Reading passage:
-- Begin --

STARCAM (Scanning Topographic All-in-focus Reconstruction with a Computational Array Microscope) is a new computational 3D microscopy approach that enables scalable multi-gigapixel 3D topographic reconstruction over >110 cm2 lateral fields of view (FOVs) and multi-mm axial ranges at micron-scale resolution. STARCAM is a direct extension of 3D-RAPID (https://github.com/kevinczhou/3D-RAPID), combining a parallelized 54-camera architecture and 3-axis sample scanning. From the resulting multi-terabyte-per-sample datasets, STARCAM reconstructs and stitches a 6-gigapixel, all-in-focus gigamosaic along with a coregistered 3D height map, using both parallax and sharpness information from the overlapped FOVs and z-stacks. Like 3D-RAPID, STARCAM trains a convolutional neural network (CNN) to map from the raw data to the 3D height maps via self supervision. This repository provides the Python code for performing these large-scale reconstructions.
For more details, see our accompanying paper here (or our arXiv preprint). See also the repositories for 3D-RAPID and smartphone photogrammetry, which STARCAM extends.

-- End --

Task instructions:
**A.** In the STARCAM description, list in order the words that the acronym STARCAM stands for.
**B.** Answer from the STARCAM description:
(i) How many cameras does the parallelized architecture use?
(ii) What type of neural network does STARCAM train?
(iii) In what programming language is the repository's code written?
**C.** Please reproduce word for word the part of the STARCAM description that opens with the words containing "For more details, see" and closes with "which STARCAM extends.".
The entries that follow have nothing to do with the STARCAM description.

Recorded information:
-- Begin --

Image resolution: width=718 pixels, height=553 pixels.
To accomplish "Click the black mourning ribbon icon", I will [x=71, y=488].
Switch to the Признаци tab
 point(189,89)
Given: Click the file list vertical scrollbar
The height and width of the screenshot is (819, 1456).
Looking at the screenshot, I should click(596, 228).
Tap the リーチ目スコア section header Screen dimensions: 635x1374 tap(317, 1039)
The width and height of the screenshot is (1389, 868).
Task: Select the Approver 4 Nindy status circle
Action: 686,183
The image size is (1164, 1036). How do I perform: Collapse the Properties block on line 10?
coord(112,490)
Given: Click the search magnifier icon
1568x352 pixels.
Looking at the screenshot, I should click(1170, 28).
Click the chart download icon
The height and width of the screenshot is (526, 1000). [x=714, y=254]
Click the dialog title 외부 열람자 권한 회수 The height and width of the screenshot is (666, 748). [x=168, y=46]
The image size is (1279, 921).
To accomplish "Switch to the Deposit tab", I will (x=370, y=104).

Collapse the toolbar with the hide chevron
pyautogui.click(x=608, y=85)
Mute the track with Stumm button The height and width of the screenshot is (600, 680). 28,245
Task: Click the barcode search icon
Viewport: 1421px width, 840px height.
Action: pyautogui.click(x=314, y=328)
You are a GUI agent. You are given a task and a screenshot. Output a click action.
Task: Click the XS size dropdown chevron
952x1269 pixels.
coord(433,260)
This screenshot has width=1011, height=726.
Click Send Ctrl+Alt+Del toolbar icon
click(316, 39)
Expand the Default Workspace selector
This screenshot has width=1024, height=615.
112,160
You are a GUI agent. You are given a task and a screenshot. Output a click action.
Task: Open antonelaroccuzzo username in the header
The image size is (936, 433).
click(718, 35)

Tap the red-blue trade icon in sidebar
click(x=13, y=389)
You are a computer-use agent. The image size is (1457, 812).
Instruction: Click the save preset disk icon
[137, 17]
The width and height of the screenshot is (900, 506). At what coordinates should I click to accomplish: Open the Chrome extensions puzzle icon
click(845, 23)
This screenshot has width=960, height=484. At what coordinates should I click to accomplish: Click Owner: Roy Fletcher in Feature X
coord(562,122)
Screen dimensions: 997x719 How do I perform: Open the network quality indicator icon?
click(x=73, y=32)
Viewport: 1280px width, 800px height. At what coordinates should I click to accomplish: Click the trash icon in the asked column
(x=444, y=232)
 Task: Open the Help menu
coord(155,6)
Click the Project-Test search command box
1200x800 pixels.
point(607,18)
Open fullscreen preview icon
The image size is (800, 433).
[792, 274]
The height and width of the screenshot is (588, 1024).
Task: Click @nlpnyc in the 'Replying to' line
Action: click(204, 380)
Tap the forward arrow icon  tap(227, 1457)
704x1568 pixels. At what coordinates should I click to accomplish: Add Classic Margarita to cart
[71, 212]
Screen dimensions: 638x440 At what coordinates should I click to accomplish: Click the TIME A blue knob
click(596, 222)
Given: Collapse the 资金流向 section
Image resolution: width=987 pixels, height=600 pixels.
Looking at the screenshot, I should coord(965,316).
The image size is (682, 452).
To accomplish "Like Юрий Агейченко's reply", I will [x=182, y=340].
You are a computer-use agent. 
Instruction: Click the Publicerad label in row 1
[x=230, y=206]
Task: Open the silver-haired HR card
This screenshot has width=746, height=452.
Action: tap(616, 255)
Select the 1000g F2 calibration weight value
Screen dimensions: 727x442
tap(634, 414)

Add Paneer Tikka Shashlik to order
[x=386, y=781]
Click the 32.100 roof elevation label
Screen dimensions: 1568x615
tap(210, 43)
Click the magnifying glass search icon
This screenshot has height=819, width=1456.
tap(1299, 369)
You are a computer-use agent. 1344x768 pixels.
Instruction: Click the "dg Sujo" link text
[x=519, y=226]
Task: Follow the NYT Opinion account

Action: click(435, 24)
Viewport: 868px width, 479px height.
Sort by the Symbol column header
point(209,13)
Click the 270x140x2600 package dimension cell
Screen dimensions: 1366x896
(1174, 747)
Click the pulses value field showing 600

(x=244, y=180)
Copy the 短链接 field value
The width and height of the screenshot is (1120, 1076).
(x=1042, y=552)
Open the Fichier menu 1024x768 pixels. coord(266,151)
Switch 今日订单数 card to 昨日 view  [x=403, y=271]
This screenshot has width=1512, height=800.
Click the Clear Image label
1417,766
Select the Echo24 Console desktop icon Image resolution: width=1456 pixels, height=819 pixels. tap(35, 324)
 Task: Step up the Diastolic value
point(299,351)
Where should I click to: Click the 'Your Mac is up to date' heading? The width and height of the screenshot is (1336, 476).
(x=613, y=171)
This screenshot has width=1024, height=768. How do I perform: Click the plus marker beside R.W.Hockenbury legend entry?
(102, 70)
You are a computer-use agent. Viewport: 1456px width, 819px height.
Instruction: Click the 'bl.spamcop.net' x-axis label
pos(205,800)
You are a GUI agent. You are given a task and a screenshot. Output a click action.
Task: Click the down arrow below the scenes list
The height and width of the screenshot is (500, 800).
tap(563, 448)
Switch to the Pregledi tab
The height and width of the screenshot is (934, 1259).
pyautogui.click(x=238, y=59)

-- End --

Answers for the tasks:
**A.** Scanning, Topographic, All-in-focus, Reconstruction, Computational, Array, Microscope

**B.**
(i) 54
(ii) A convolutional neural network (CNN)
(iii) Python

**C.**
For more details, see our accompanying paper here (or our arXiv preprint). See also the repositories for 3D-RAPID and smartphone photogrammetry, which STARCAM extends.